Everything from the line that holds "Task: Open author" through the end of the records below is to be transcribed exactly, except the pictures.

====

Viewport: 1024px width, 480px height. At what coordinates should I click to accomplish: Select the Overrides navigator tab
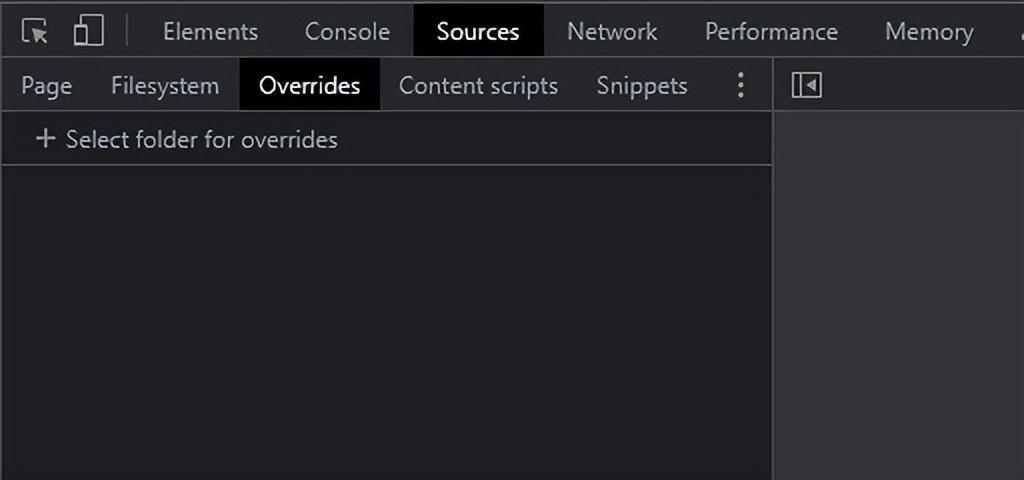point(310,86)
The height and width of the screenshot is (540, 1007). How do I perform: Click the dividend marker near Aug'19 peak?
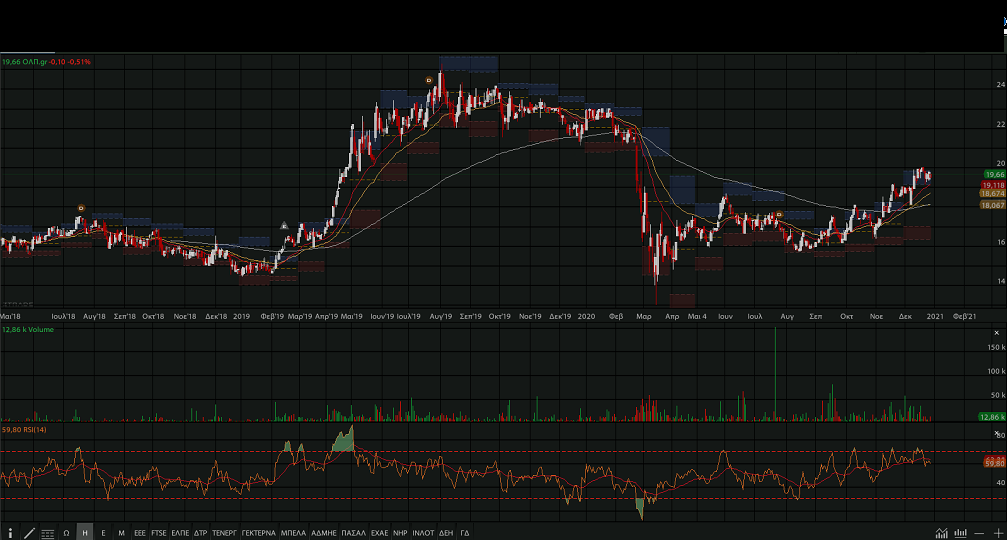coord(429,79)
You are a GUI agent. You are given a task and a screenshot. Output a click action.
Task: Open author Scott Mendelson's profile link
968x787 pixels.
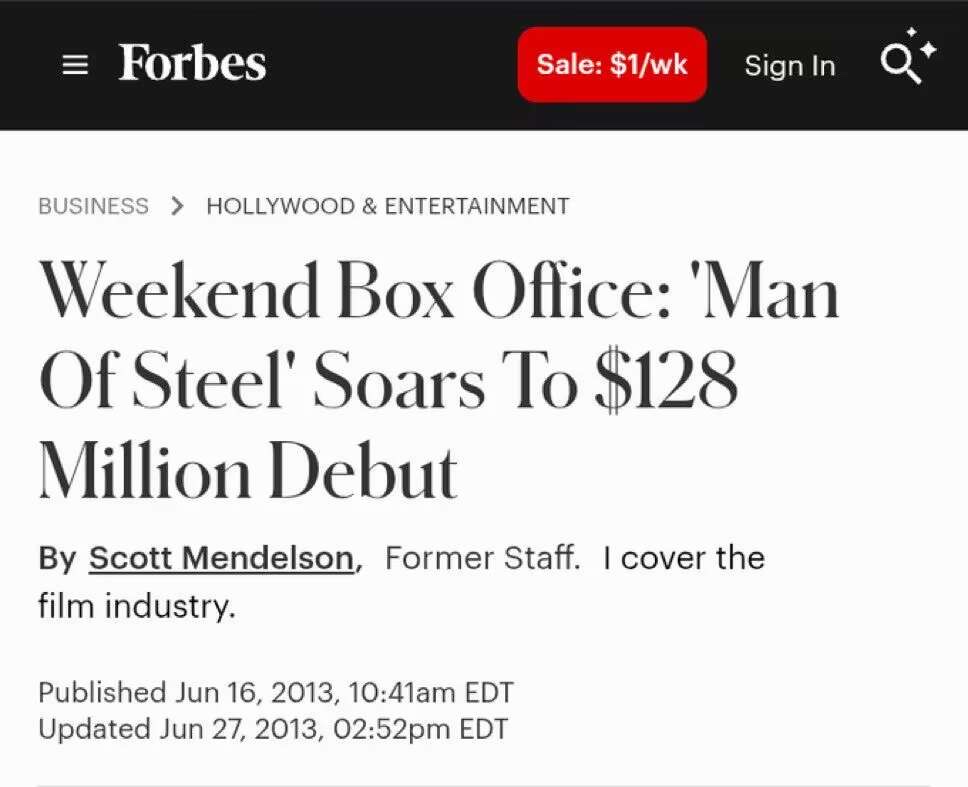point(221,558)
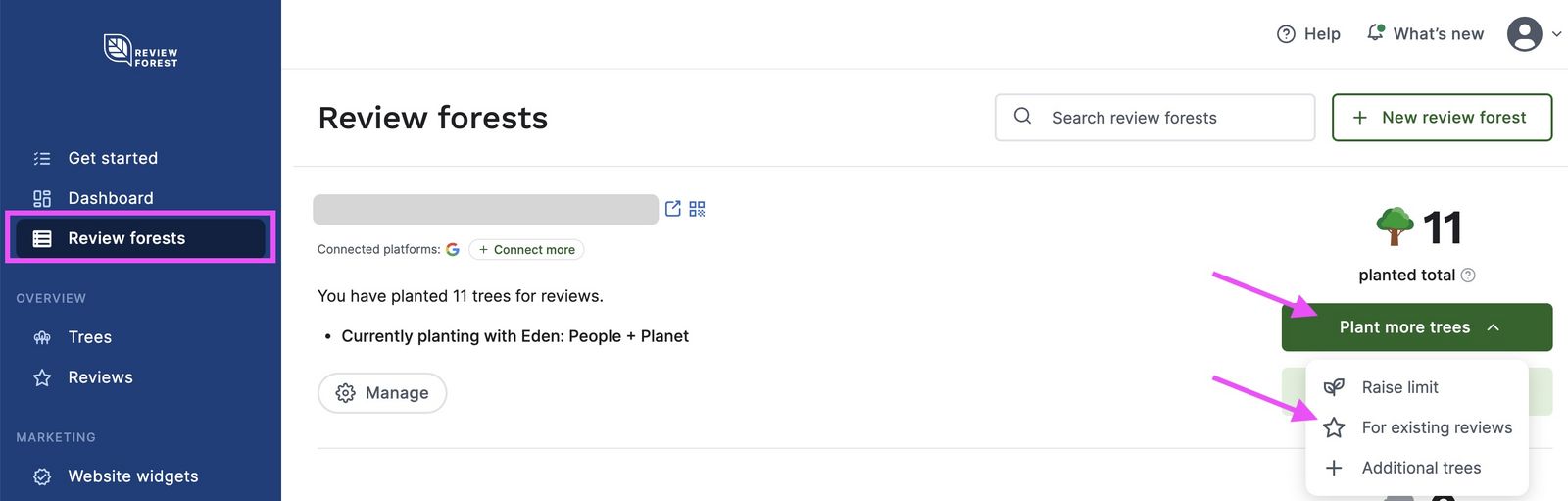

====

**Answer box:**
Task: Open author Scott Mendelson's profile link
968x787 pixels.
point(221,558)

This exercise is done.